Provided records Block Start

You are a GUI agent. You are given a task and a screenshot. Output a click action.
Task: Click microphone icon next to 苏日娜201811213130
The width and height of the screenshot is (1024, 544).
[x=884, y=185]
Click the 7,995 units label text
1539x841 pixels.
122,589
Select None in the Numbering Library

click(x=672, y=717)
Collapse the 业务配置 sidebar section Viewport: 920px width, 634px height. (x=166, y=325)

Provided records Block End

● **Description of the task**
Every single entry is to be retyped exactly.

● **Response to this exercise**
You are a GUI agent. You are given a task and a screenshot. Output a click action.
Task: Click microphone icon next to 苏日娜201811213130
The width and height of the screenshot is (1024, 544).
[x=884, y=185]
Click the 7,995 units label text
1539x841 pixels.
122,589
Select None in the Numbering Library

click(x=672, y=717)
Collapse the 业务配置 sidebar section Viewport: 920px width, 634px height. (x=166, y=325)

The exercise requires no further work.